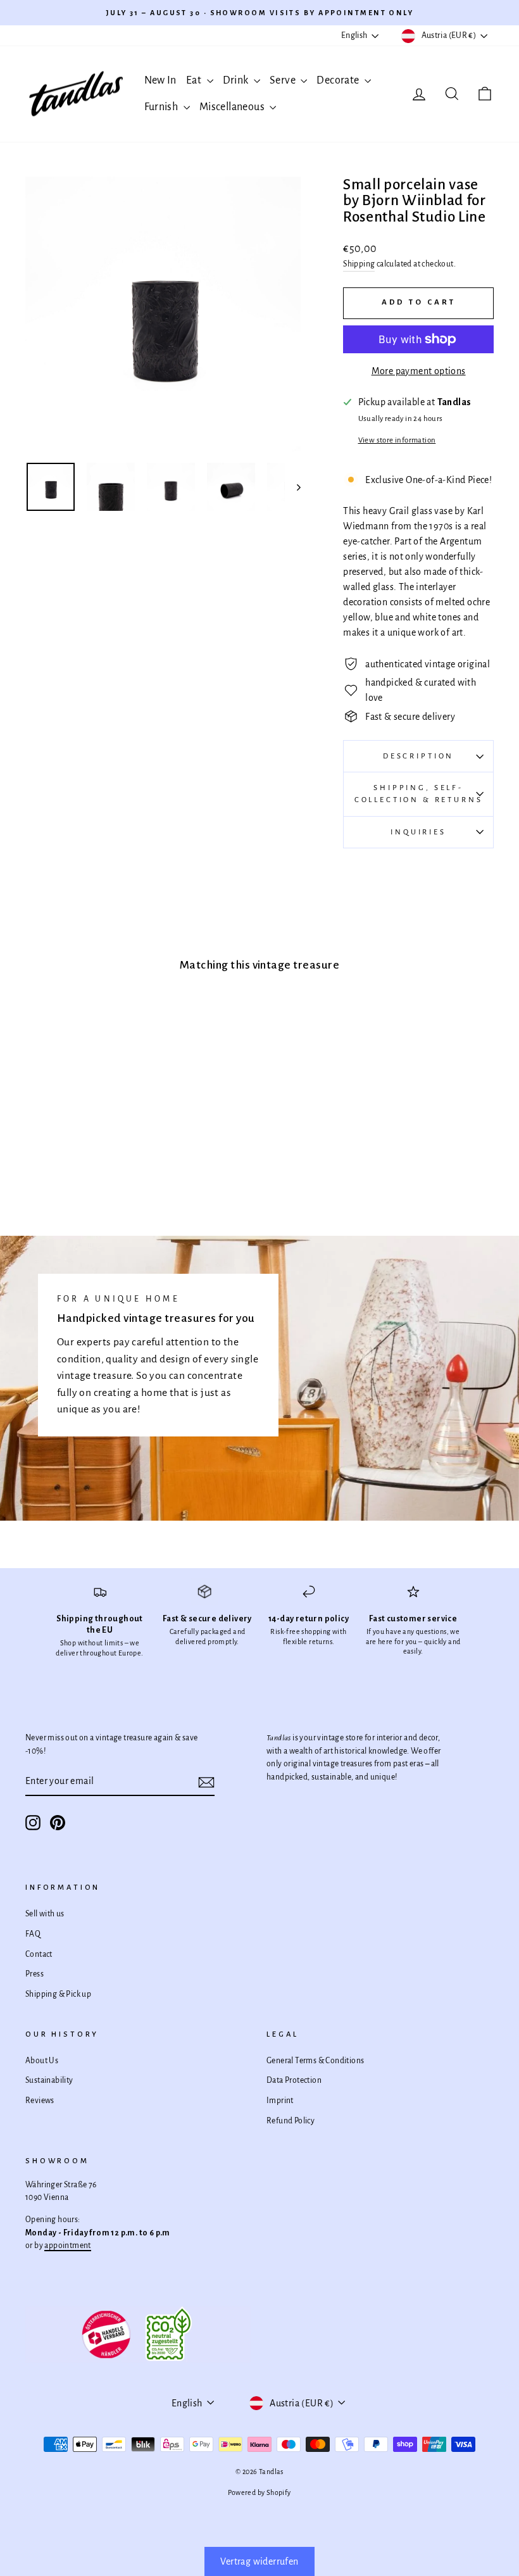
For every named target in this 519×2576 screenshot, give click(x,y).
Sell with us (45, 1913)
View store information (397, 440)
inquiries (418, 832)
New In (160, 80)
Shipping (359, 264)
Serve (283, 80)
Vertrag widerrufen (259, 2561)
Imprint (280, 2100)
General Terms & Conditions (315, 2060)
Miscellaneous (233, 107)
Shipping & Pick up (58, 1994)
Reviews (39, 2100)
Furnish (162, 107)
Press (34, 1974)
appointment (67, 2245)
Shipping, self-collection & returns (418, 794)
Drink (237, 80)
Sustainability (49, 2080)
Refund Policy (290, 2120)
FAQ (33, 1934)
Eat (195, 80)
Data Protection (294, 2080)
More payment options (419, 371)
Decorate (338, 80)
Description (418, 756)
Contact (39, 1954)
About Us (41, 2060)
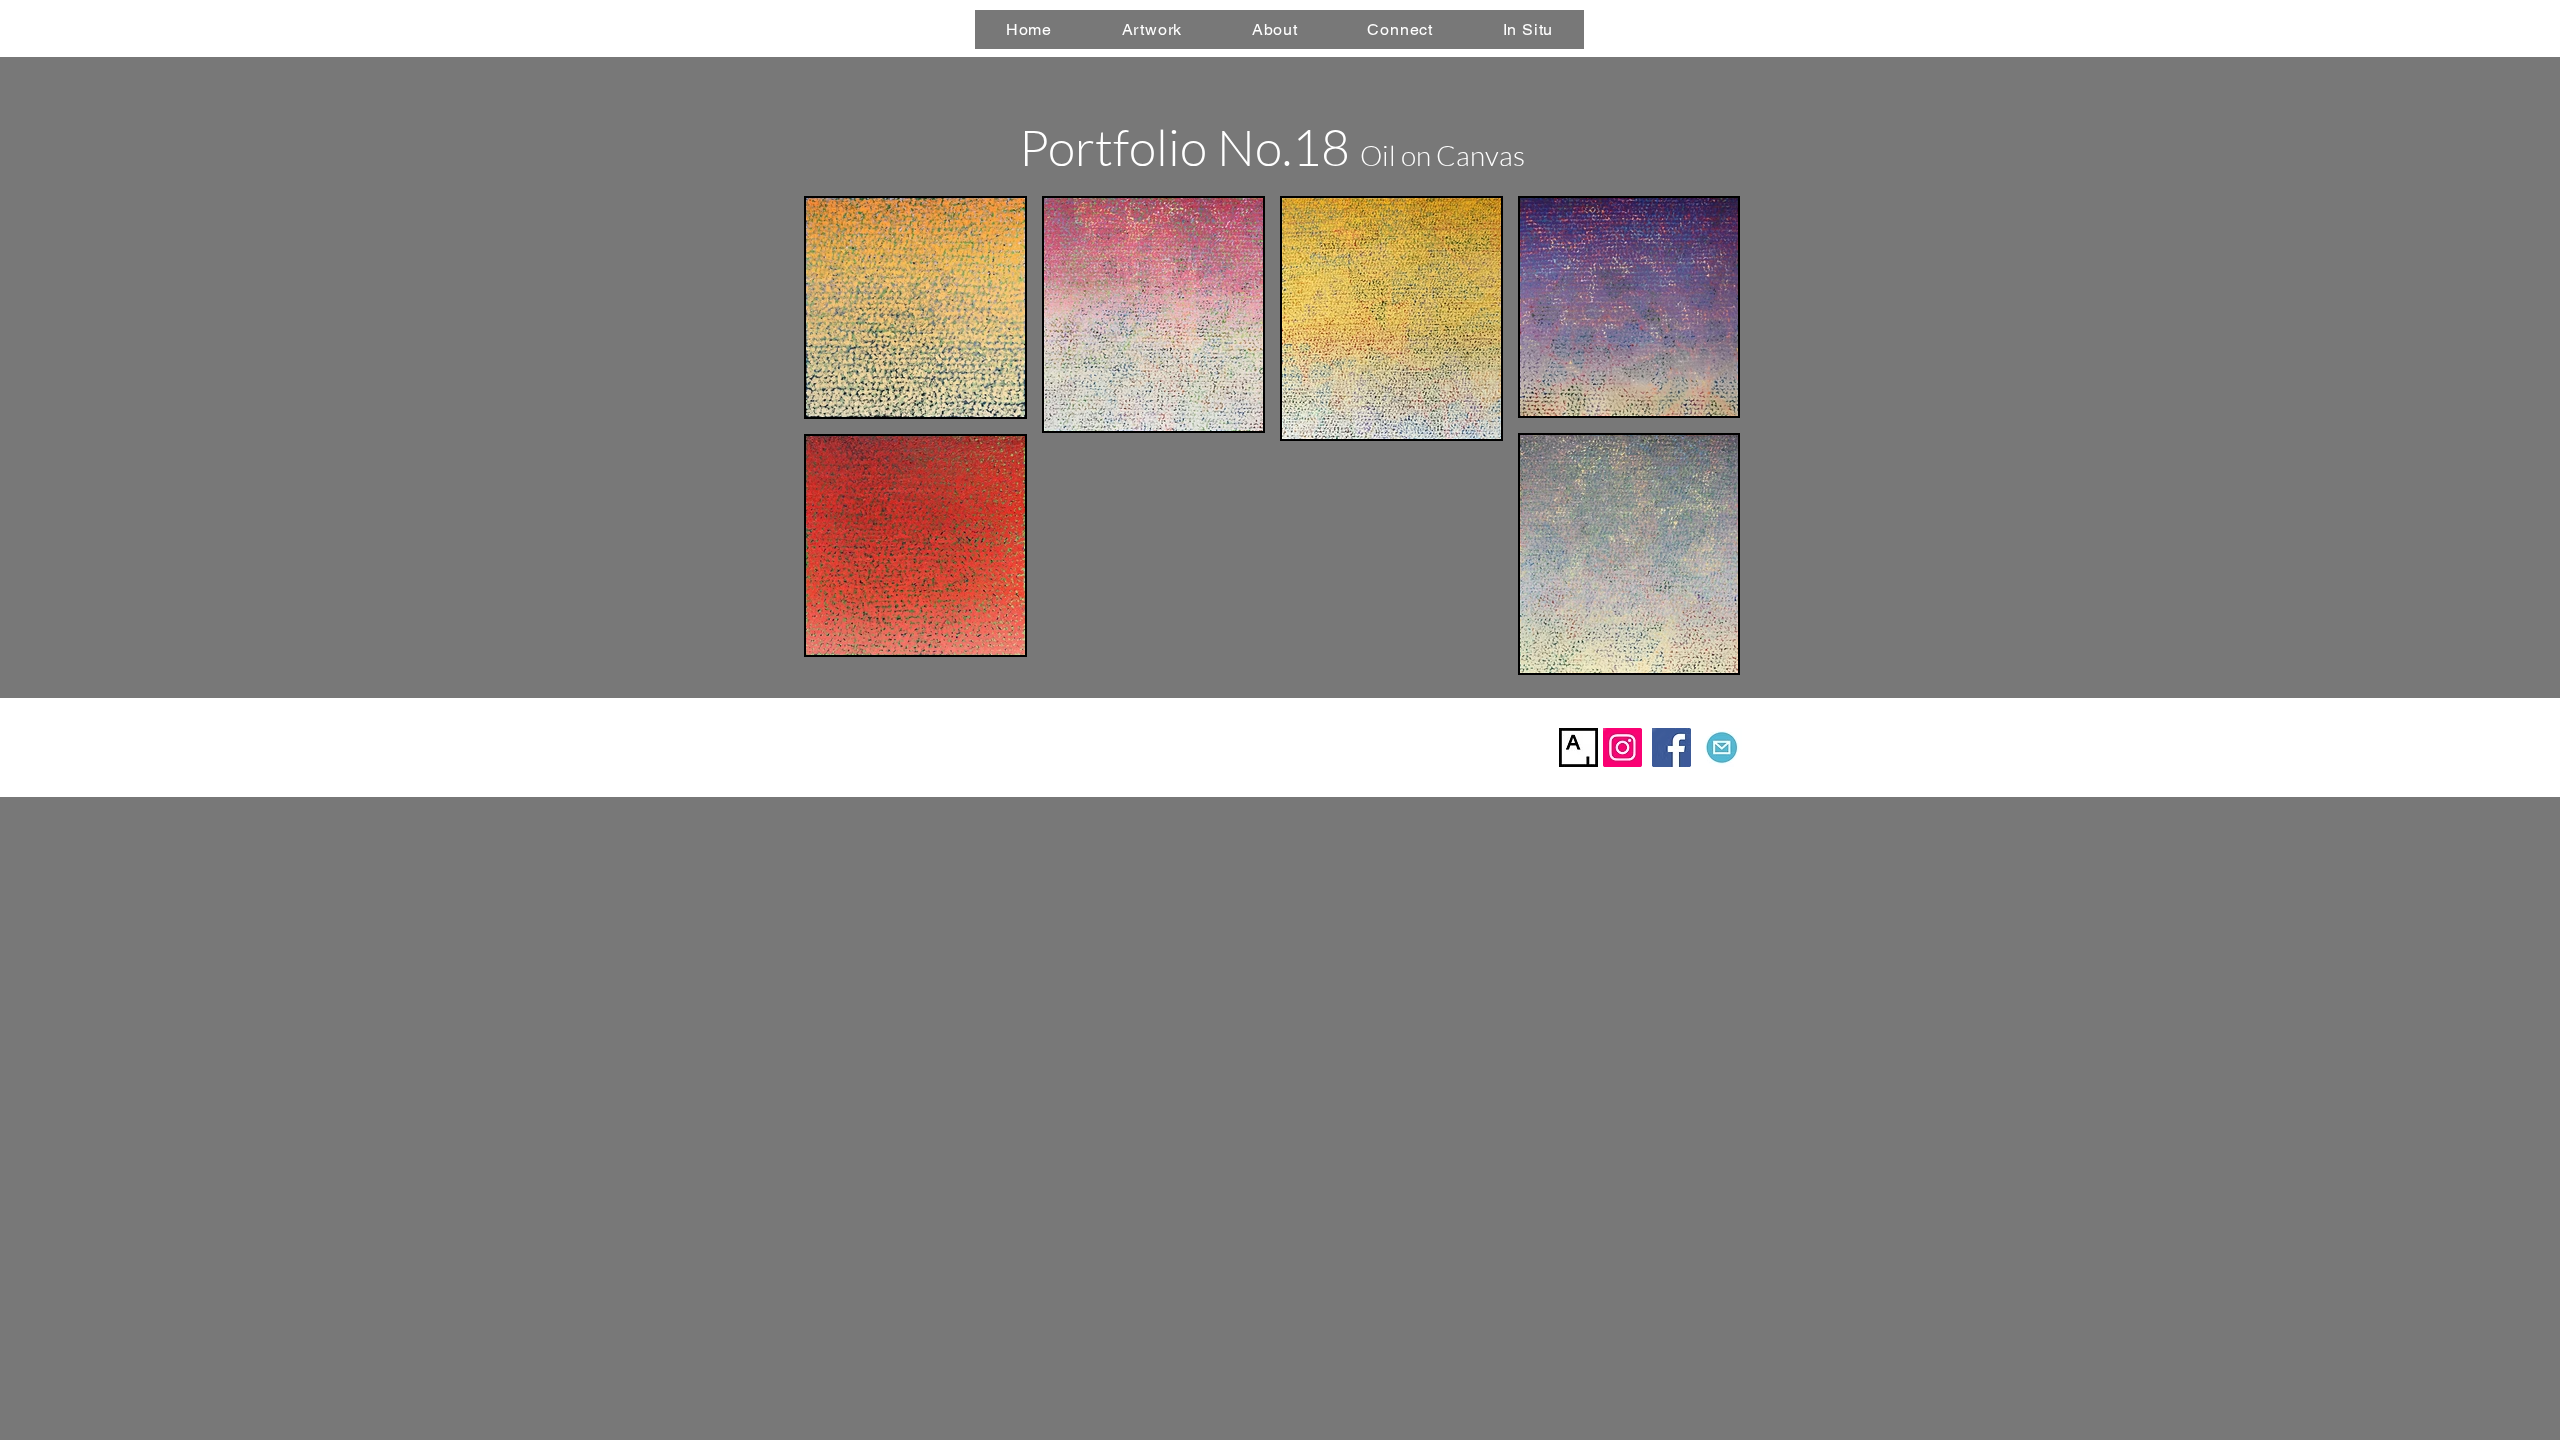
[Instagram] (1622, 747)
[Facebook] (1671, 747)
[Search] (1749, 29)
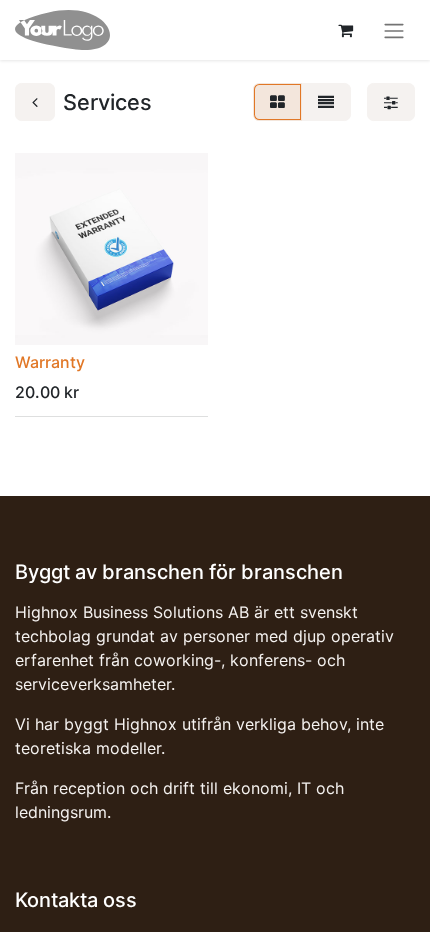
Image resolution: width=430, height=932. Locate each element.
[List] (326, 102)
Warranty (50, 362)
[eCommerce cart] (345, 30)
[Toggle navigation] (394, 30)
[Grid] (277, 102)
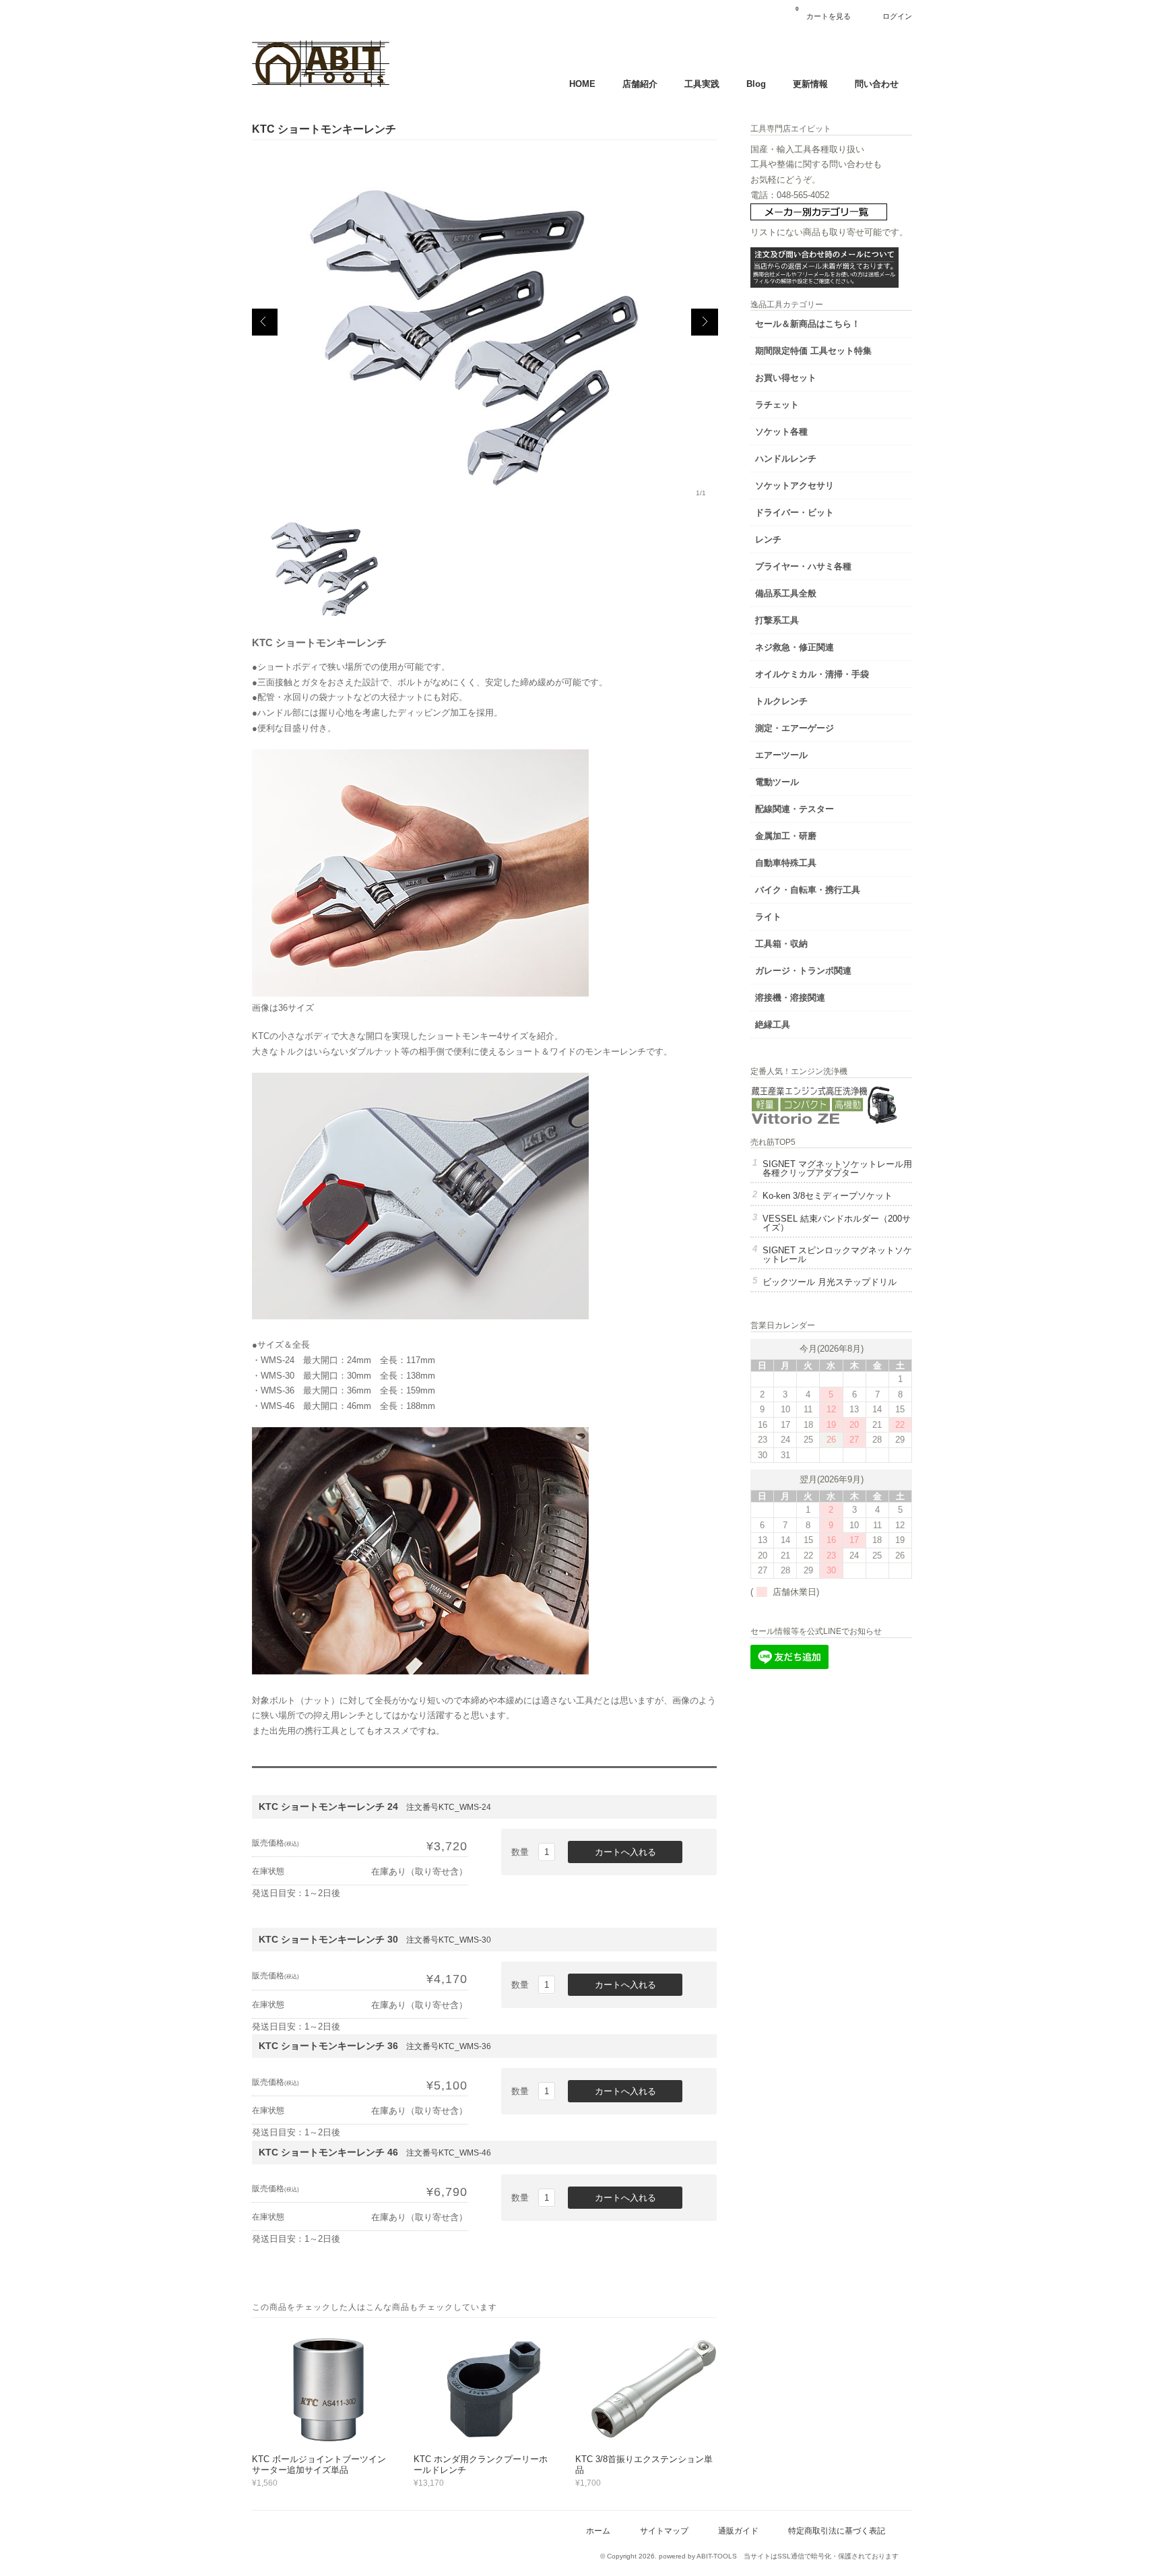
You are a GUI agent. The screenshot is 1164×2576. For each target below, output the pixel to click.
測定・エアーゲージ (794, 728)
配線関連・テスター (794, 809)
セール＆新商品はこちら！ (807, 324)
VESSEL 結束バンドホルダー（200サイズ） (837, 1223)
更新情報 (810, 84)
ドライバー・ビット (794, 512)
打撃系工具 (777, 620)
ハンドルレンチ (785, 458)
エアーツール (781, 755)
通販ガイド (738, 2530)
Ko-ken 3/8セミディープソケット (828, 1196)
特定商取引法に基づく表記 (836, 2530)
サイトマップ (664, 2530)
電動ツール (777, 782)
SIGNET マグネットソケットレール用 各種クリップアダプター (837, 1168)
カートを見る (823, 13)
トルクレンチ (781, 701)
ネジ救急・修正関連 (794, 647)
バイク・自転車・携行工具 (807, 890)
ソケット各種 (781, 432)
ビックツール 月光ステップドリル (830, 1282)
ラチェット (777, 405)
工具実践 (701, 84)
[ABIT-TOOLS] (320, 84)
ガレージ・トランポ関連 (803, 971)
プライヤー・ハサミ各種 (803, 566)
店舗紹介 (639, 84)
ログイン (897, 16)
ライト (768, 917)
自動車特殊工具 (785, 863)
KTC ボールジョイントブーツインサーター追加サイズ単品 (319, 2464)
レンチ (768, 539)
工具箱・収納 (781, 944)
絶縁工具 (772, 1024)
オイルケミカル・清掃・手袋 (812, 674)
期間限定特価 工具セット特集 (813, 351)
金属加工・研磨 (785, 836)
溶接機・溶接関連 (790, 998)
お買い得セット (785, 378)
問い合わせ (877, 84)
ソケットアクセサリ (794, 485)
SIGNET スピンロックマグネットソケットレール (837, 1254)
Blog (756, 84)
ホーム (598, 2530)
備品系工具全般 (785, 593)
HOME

*-*-*

• _TASK BRIEF_
Note each line above that contains "click" and copy it out.

• _SOLUTION_
For every named target in this 519×2576 screenshot, give click(x,y).
You are a GUI agent. The screenshot is 1164×2576. For each target below, output the pixel to click.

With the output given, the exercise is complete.